# [SUPPLIED RECORDS]
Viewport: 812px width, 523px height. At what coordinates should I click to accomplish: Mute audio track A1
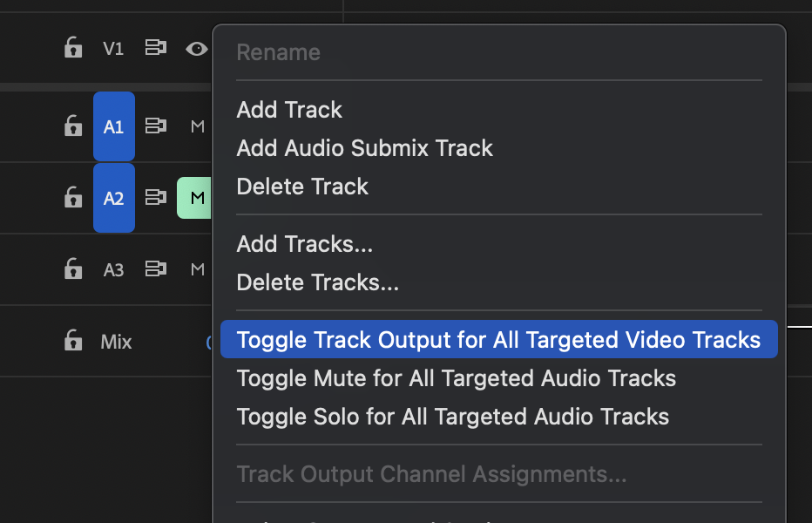(196, 126)
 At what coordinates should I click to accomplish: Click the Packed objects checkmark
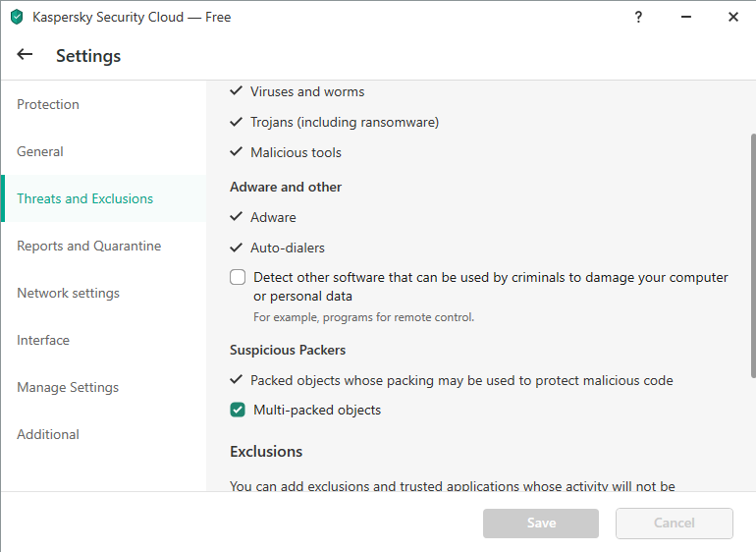236,379
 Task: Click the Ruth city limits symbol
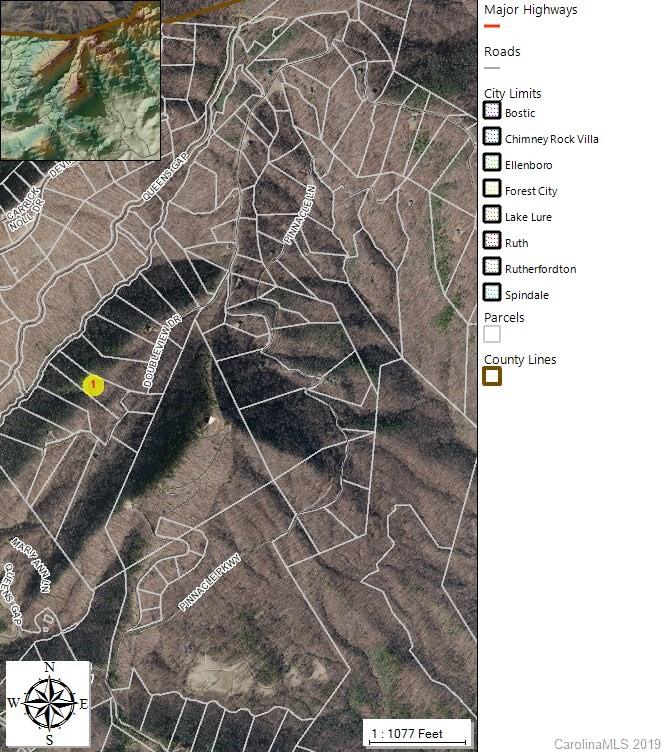coord(492,242)
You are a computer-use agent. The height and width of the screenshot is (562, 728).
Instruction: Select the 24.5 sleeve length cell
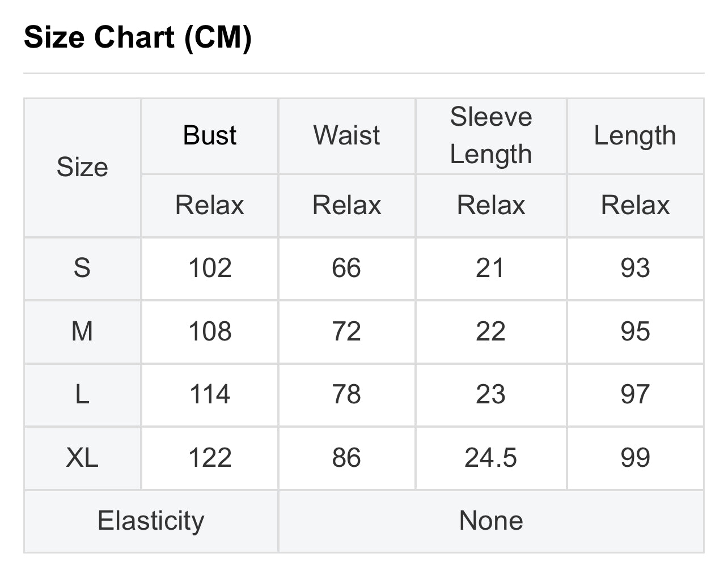[x=491, y=458]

# [TASK]
Quote the data above in full and without alteration; skip the pictures.

# [RESPONSE TO THIS TASK]
Viewport: 812px width, 523px height. At what coordinates should I click to accomplish: Mute audio track A1
(196, 126)
 At what coordinates should I click to accomplish: Click the Packed objects checkmark
236,379
 Task: Click the Ruth city limits symbol
coord(492,242)
You are a computer-use agent. The height and width of the screenshot is (562, 728).
Instruction: Select the 24.5 sleeve length cell
[x=491, y=458]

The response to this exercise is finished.